Amy Adams as Camille Preaker

“You’re gettin’ warmer, detective. And not just because it’s hotter than a whore in church today.”


Just prior to the breakout success of the Gillian Flynn–penned Gone Girl, HBO scooped up the oft-optioned rights to her debut novel for adaptation into a limited series. Amy Adams stars as Camille Preacher, an alcoholic, self-mutilating reporter who is sent back to her hometown of Wind Gap, Missouri to write a story about the brutal murder of a young girl. Is the killer from Wind Gap? Is the killer a man? Is the murder connected to the recent disappearance of the girl’s classmate? What about the local urban legend of the “lady in white?”

Upon returning to the rural backwater of her youth and moving into her childhood bedroom, Camille falls under the scrutinizing gaze of her neurotic socialite mother Adora (Patricia Clarkson) and begins to relive traumatic events of her past, including the death of her half-sister Marian (Lulu Wilson), the suicide of her rehab roommate Alice (Sydney Sweeney), and a sexual assault suffered at the hands of teenage boys (young Camille is played by Sophia Lillis). These disturbing memories are returned to repeatedly, but only in brief flashes, neatly diverting our attention and stretching the narrative timeframe from several months to several decades.

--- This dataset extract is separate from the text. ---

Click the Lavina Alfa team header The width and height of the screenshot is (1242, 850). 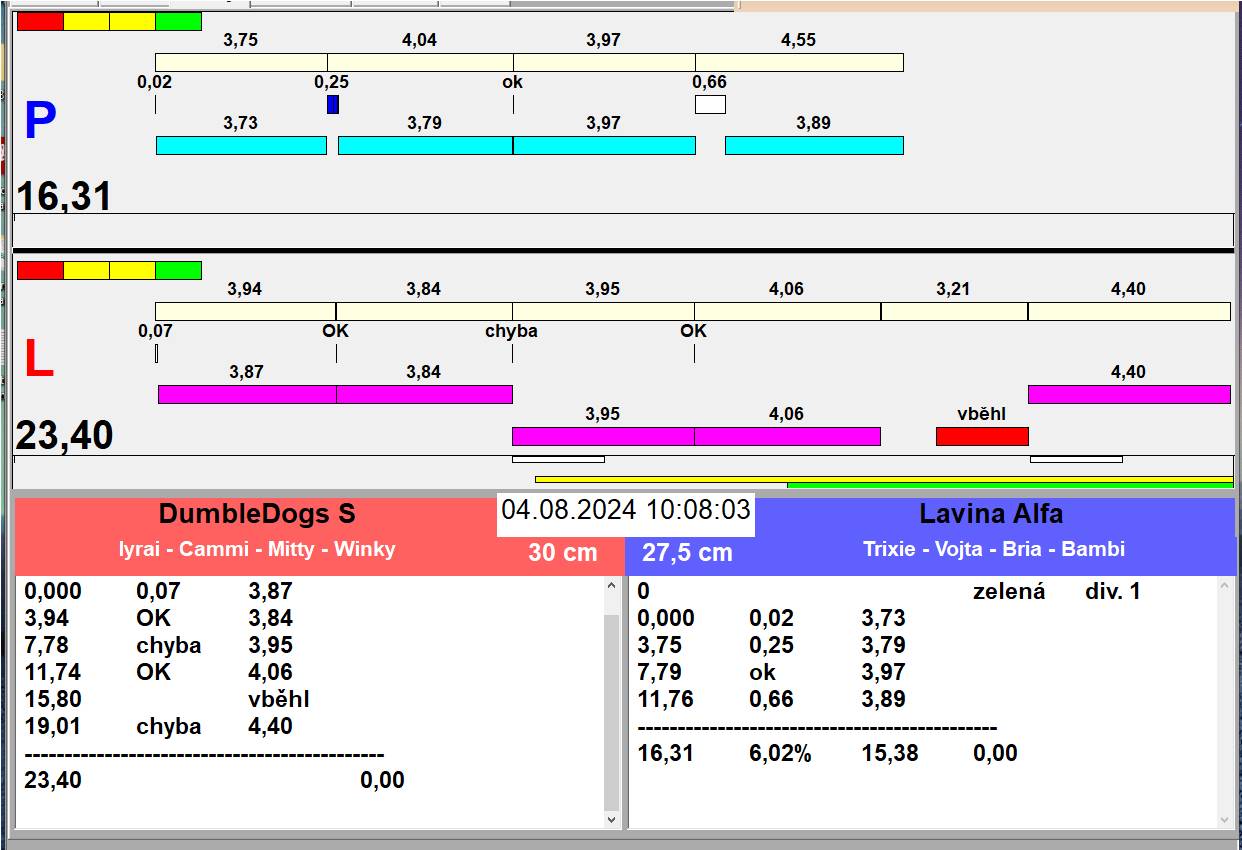tap(990, 515)
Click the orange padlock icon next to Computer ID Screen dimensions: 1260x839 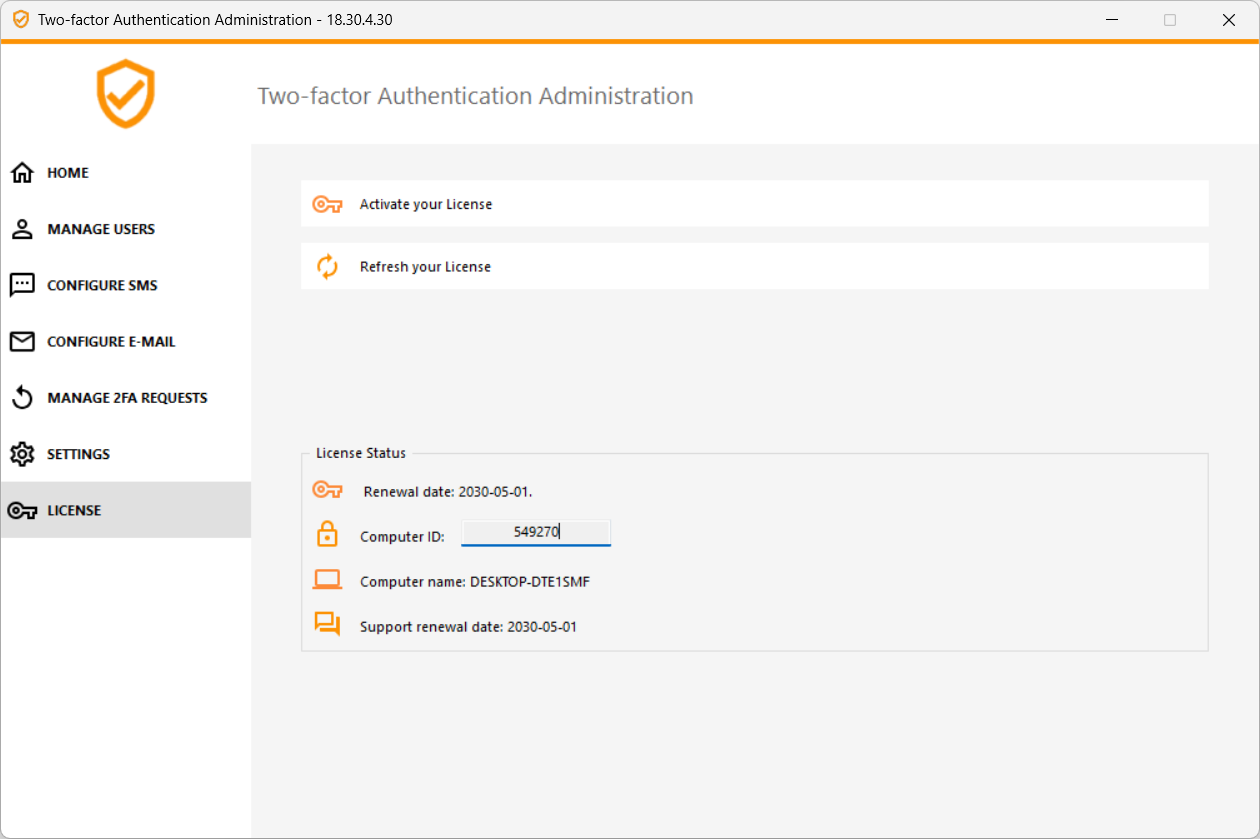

In time, Camille grows increasingly involved in the investigation itself, owing to a tentative romance with out-of-town Detective Richard Willis (Chris Messina), and more importantly, a growing friendship with her younger half-sister Amma (Eliza Scanlen), a protean wild child who suffers under their mother’s overbearing care and seeks solace in drugs and late-night parties. Also factoring into the story are the police chief (Matt Craven), a few suspects (Taylor John Smith, Will Chase), Camille’s editor (Miguel Sandoval), and the town gossip (Elizabeth Perkins).

Sharp Objects boasts an incredible diegetic soundtrack, featuring a variety of genres and styles that includes Led Zeppelin, Stevie Ray Vaughan, Johnny Cash, Patsy Cline, Joan Baez, Fairport Convention, M. Ward, LCD Soundsystem, 2Pac, Al Green, Arlo Guthrie, among many others. In all cases that I can recall, these songs come from diegetic sources—Camille’s iPod, stepdad Alan’s (Henry Czerny) high-end stereo, Alice’s earbuds—and serve as pleasant distractions for characters living through a doom-laden scenario.

Adams, Scanlen, and Clarkson stand slightly taller than a thoroughly stellar cast (I thought Taylor John Smith was very good in his few spotlight moments). But the success of the show lies in the steady, confident hand of director Jean-Marc Vallée, who boldly uses montage of both music and image to keep a handful of plates spinning at once—multiple threads in the present as well as numerous haunting memories—building them all up into a distressing, slow burning murder mystery that ultimately feels less about whodunit than whydunit. The way that cryptic memories are awakened by chance and spliced into the present in vague, confused flashes is astoundingly effective.

Though several episodes drag, and the last couple feel a bit contrived, with several characters making uncharacteristic decisions and a few revelations that undercut the verisimilitude of the entire experience, Sharp Objects is engrossing television. I wouldn’t mind seeing more books get the miniseries treatment.